* _Task instructions_
Would you write out the records below exactly as given?

Saved data entries:

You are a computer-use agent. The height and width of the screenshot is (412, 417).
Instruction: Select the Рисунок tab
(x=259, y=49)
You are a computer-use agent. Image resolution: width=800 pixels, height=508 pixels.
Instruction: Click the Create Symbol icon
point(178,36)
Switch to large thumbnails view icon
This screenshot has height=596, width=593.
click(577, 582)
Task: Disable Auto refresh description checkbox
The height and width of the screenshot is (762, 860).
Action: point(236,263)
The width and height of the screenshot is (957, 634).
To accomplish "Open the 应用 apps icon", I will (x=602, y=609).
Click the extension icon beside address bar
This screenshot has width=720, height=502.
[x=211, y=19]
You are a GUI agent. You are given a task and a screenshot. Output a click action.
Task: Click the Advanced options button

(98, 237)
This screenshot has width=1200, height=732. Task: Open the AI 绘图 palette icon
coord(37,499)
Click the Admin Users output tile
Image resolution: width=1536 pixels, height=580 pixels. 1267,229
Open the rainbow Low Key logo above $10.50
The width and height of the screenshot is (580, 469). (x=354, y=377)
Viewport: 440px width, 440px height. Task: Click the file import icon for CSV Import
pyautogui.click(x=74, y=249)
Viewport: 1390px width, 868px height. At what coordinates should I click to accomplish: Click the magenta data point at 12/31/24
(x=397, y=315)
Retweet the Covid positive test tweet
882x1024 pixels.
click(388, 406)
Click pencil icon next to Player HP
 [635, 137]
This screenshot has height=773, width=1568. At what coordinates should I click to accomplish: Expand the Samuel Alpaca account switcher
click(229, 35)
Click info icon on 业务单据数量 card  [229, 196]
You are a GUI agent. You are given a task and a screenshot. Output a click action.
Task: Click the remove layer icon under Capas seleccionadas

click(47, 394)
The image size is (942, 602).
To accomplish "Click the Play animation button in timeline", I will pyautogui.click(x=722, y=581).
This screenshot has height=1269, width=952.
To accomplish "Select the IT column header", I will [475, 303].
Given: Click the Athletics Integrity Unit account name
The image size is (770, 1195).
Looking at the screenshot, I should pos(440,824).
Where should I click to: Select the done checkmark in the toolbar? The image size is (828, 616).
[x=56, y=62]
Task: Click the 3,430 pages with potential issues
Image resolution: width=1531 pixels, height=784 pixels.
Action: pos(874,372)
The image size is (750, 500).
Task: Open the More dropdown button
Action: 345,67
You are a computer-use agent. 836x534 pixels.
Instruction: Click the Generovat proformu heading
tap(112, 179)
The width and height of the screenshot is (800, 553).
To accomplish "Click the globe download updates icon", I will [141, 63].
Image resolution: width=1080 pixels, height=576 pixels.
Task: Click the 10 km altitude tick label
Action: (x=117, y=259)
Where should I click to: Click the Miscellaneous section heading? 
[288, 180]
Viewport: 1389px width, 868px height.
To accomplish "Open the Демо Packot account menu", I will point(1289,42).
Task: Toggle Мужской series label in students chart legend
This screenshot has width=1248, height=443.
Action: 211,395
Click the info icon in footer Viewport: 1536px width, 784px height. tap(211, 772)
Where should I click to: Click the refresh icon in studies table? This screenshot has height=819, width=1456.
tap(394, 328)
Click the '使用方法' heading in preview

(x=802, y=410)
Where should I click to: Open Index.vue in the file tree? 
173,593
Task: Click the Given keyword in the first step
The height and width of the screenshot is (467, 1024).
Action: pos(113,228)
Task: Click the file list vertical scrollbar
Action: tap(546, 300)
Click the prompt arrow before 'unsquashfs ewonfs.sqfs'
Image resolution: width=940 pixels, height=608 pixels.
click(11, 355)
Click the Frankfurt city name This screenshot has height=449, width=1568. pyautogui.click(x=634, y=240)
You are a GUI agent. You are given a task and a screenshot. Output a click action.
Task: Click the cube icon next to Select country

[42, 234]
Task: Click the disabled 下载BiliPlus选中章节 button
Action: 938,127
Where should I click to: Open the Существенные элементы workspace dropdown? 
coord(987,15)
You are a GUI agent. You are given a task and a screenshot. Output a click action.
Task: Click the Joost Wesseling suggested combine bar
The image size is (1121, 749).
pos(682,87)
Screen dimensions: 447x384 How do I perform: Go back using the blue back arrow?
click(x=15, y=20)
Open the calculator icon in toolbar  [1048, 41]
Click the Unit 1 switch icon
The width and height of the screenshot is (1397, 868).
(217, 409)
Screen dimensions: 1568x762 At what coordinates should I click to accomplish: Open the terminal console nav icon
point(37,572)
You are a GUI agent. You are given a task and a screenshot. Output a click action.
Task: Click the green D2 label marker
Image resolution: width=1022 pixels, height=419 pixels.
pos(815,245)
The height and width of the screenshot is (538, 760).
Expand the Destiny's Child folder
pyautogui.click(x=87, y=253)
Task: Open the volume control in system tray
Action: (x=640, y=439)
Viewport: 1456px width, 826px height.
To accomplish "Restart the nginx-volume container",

* _Exercise result_
You are a computer-use agent. The height and width of the screenshot is (412, 417).
Instruction: Select the Рисунок tab
(x=259, y=49)
You are a computer-use agent. Image resolution: width=800 pixels, height=508 pixels.
Instruction: Click the Create Symbol icon
point(178,36)
Switch to large thumbnails view icon
This screenshot has height=596, width=593.
click(577, 582)
Task: Disable Auto refresh description checkbox
The height and width of the screenshot is (762, 860).
Action: point(236,263)
The width and height of the screenshot is (957, 634).
To accomplish "Open the 应用 apps icon", I will (x=602, y=609).
Click the extension icon beside address bar
This screenshot has width=720, height=502.
[x=211, y=19]
You are a GUI agent. You are given a task and a screenshot. Output a click action.
Task: Click the Advanced options button

(98, 237)
This screenshot has width=1200, height=732. Task: Open the AI 绘图 palette icon
coord(37,499)
Click the Admin Users output tile
Image resolution: width=1536 pixels, height=580 pixels. 1267,229
Open the rainbow Low Key logo above $10.50
The width and height of the screenshot is (580, 469). (x=354, y=377)
Viewport: 440px width, 440px height. Task: Click the file import icon for CSV Import
pyautogui.click(x=74, y=249)
Viewport: 1390px width, 868px height. At what coordinates should I click to accomplish: Click the magenta data point at 12/31/24
(x=397, y=315)
Retweet the Covid positive test tweet
882x1024 pixels.
click(388, 406)
Click pencil icon next to Player HP
 [635, 137]
This screenshot has height=773, width=1568. At what coordinates should I click to accomplish: Expand the Samuel Alpaca account switcher
click(229, 35)
Click info icon on 业务单据数量 card  [229, 196]
You are a GUI agent. You are given a task and a screenshot. Output a click action.
Task: Click the remove layer icon under Capas seleccionadas

click(47, 394)
The image size is (942, 602).
To accomplish "Click the Play animation button in timeline", I will pyautogui.click(x=722, y=581).
This screenshot has height=1269, width=952.
To accomplish "Select the IT column header", I will [475, 303].
Given: Click the Athletics Integrity Unit account name
The image size is (770, 1195).
Looking at the screenshot, I should pos(440,824).
Where should I click to: Select the done checkmark in the toolbar? The image size is (828, 616).
[x=56, y=62]
Task: Click the 3,430 pages with potential issues
Image resolution: width=1531 pixels, height=784 pixels.
Action: pos(874,372)
The image size is (750, 500).
Task: Open the More dropdown button
Action: 345,67
You are a computer-use agent. 836x534 pixels.
Instruction: Click the Generovat proformu heading
tap(112, 179)
The width and height of the screenshot is (800, 553).
To accomplish "Click the globe download updates icon", I will [141, 63].
Image resolution: width=1080 pixels, height=576 pixels.
Task: Click the 10 km altitude tick label
Action: (x=117, y=259)
Where should I click to: Click the Miscellaneous section heading? 
[288, 180]
Viewport: 1389px width, 868px height.
To accomplish "Open the Демо Packot account menu", I will point(1289,42).
Task: Toggle Мужской series label in students chart legend
This screenshot has width=1248, height=443.
Action: 211,395
Click the info icon in footer Viewport: 1536px width, 784px height. tap(211, 772)
Where should I click to: Click the refresh icon in studies table? This screenshot has height=819, width=1456.
tap(394, 328)
Click the '使用方法' heading in preview

(x=802, y=410)
Where should I click to: Open Index.vue in the file tree? 
173,593
Task: Click the Given keyword in the first step
The height and width of the screenshot is (467, 1024).
Action: pos(113,228)
Task: Click the file list vertical scrollbar
Action: tap(546, 300)
Click the prompt arrow before 'unsquashfs ewonfs.sqfs'
Image resolution: width=940 pixels, height=608 pixels.
click(11, 355)
Click the Frankfurt city name This screenshot has height=449, width=1568. pyautogui.click(x=634, y=240)
You are a GUI agent. You are given a task and a screenshot. Output a click action.
Task: Click the cube icon next to Select country

[42, 234]
Task: Click the disabled 下载BiliPlus选中章节 button
Action: 938,127
Where should I click to: Open the Существенные элементы workspace dropdown? 
coord(987,15)
You are a GUI agent. You are given a task and a screenshot. Output a click action.
Task: Click the Joost Wesseling suggested combine bar
The image size is (1121, 749).
pos(682,87)
Screen dimensions: 447x384 How do I perform: Go back using the blue back arrow?
click(x=15, y=20)
Open the calculator icon in toolbar  [1048, 41]
Click the Unit 1 switch icon
The width and height of the screenshot is (1397, 868).
(217, 409)
Screen dimensions: 1568x762 At what coordinates should I click to accomplish: Open the terminal console nav icon
point(37,572)
You are a GUI agent. You are given a task and a screenshot. Output a click action.
Task: Click the green D2 label marker
Image resolution: width=1022 pixels, height=419 pixels.
pos(815,245)
The height and width of the screenshot is (538, 760).
Expand the Destiny's Child folder
pyautogui.click(x=87, y=253)
Task: Open the volume control in system tray
Action: (x=640, y=439)
Viewport: 1456px width, 826px height.
To accomplish "Restart the nginx-volume container",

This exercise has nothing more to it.